Monday, Jun. 12, 1995
THE WRONG WRIGHT?
By John Elson
The good people of Wisconsin have always had mixed feelings about one of their best-known native sons. They took pride in the achievements and fame of Frank Lloyd Wright, arguably the 20th century's most original architect, who died in 1959 at 91. Yet they also deplored his bohemian life-style, his arrogance and bombast, his leftist politics and above all his predilection for scandal. In 1909, to cite one notorious example, he abandoned his first wife and their six children to carry on a flagrant affair with a client's spouse. One result of Wisconsin's ambivalence: while the state has several houses and a still remarkable corporate headquarters (Johnson Wax in Racine) that bear Wright's distinctive stamp, it has no major public building designed by him.
Until now, that is. This Thursday, the 128th anniversary of the architect's birth, Republican Governor Tommy Thompson will preside at the official groundbreaking ceremony for what is probably the most important Wright-designed project never executed in his lifetime. Monona Terrace is a five-level, semicircular, 1.8 hectare convention center now under construction at the edge of Lake Monona in Madison. Wright spent his youth in the state capital, which is about 65 km east of Taliesin (Welsh for "shining brow"), his home and architecture school at Spring Green. Those historic connections with Madison must have given Wright a special feeling for Monona Terrace. Between 1938 and 1958, he designed at least four different versions of the project. (His pupil and son-in-law William Wesley Peters produced another revision after Wright's death.)
Yet the architect's endless feuding with local politicians and businessmen guaranteed that, as Wright once ruefully predicted, the Terrace would never be built while he was alive. Amazingly, the arguments continue, even though an overwhelming majority of Madison elders are now committed to the $67 million project. Opponents of the Terrace have filed four lawsuits to block its construction, primarily on environmental grounds. One such suit claims that the 1,700 pilings supporting the edifice, which has a rooftop terrace and spiral parking ramps at each end, will cause groundwater contamination. Terrace opponents have also asked the U.S. Environmental Protection Agency to add the site to the Superfund's list of ecological trouble spots because toxins are buried in the landfill on which the convention center will be situated.
Some critics believe the Terrace is a pricey boondoggle that cash-strapped Madison can ill afford, even though more than half the cost will be borne by state and county funds and by private donors. Yet another source of acrimony is whether the Terrace deserves to be considered a Wright design at all. A local organization called It Ain't Wright has argued that the architect's original concept envisioned a 2.8 hectare multipurpose civic center, complete with jail and railroad station, on a pristine stretch of lakeshore. The scaled-down version being built snuggles up against a cluttered Madison neighborhood. The proximity, critics say, violates Wright's central thesis that architecture should be in harmony with surrounding nature.
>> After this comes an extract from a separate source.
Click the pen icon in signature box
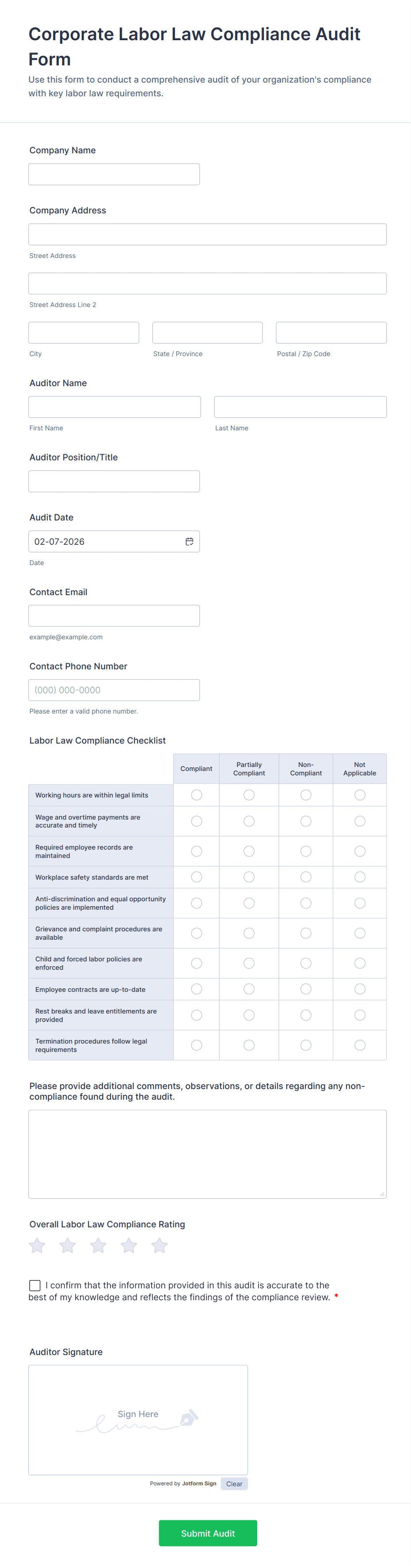189,1418
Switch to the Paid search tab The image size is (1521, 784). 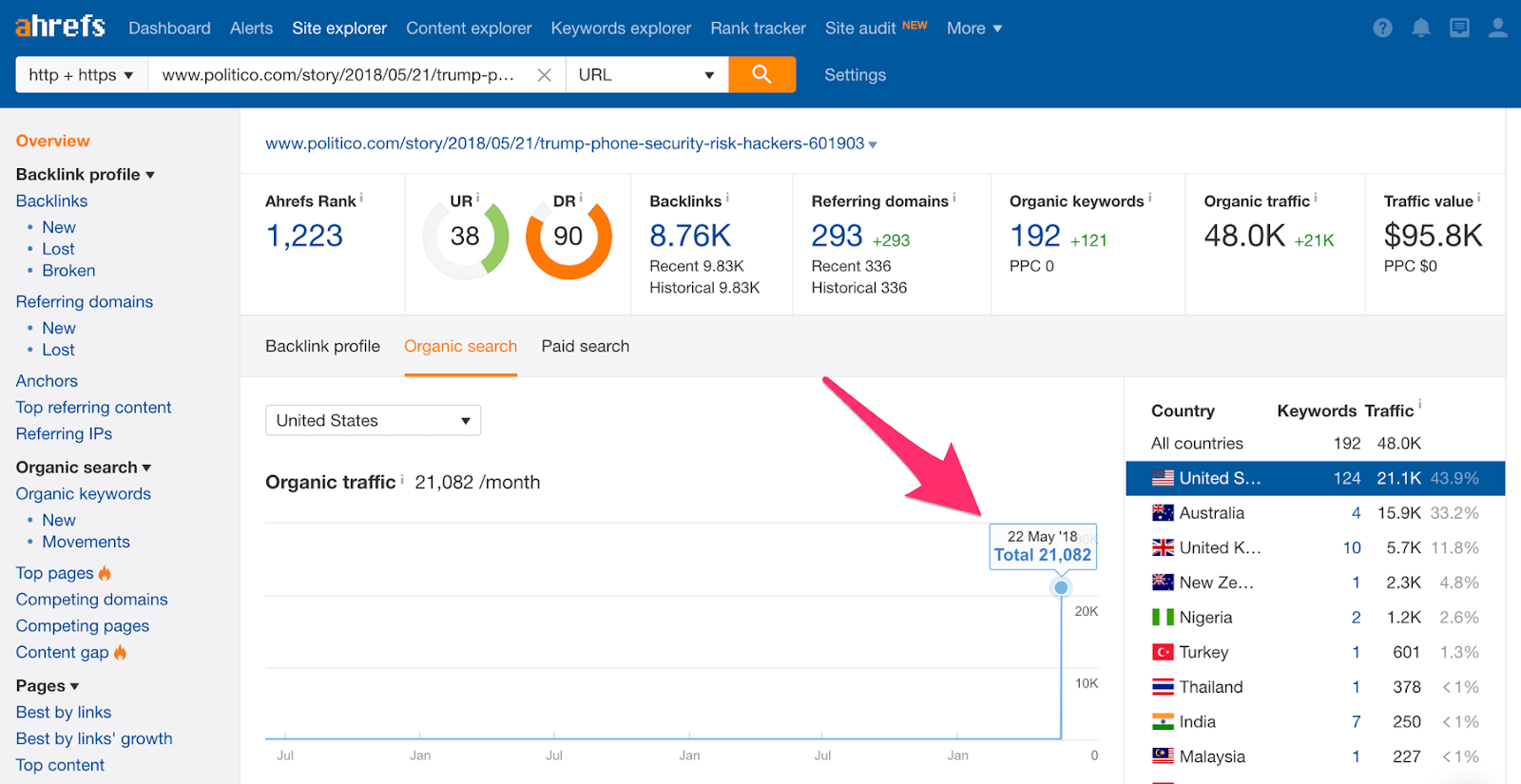tap(585, 346)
Opponents also charge that much of the Terrace's design will be no better than guesswork by architects from the master's school at Taliesin West in Arizona, who are supervising the construction. Wright completed only a handful of sketches for the Terrace's interior, so the project supervisors have had to imitate colors, textures and materials used by Wright in other designs of the 1950s. Says architectural historian Narciso Menocal: "It's like finding a 15-page synopsis of a Hawthorne novel and having someone else turn it into a 500-page book. Whose novel is that?"
Taliesin-trained architect Anthony Puttnam, who was a Wright apprentice back in the '50s, defends the project's authenticity. "I don't think we've done anything that Wright wouldn't have done," Puttnam says. "He was very open to change. He knew the importance of accommodating the client."
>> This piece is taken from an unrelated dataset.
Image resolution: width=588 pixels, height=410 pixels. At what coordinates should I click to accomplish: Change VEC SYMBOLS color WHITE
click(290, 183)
To the environmental concerns, Terrace boosters respond that surveys have cleared the project of contributing to water pollution. As for the cost, advocates believe convention business will generate some $20 million a year in revenue for Madison, even though the Terrace itself will operate at a loss. "People will flock from as far away as Tokyo to see Frank Lloyd Wright's last building," predicts Governor Thompson. "It's going to be a centerpiece."
That would have pleased Wright. But the ever combative architect also knew the importance of controversy: he liked few things better than a war of words. To the lord of Taliesin, the fact that Wisconsinites are still battling over one of his designs would have been further proof of his immortal genius.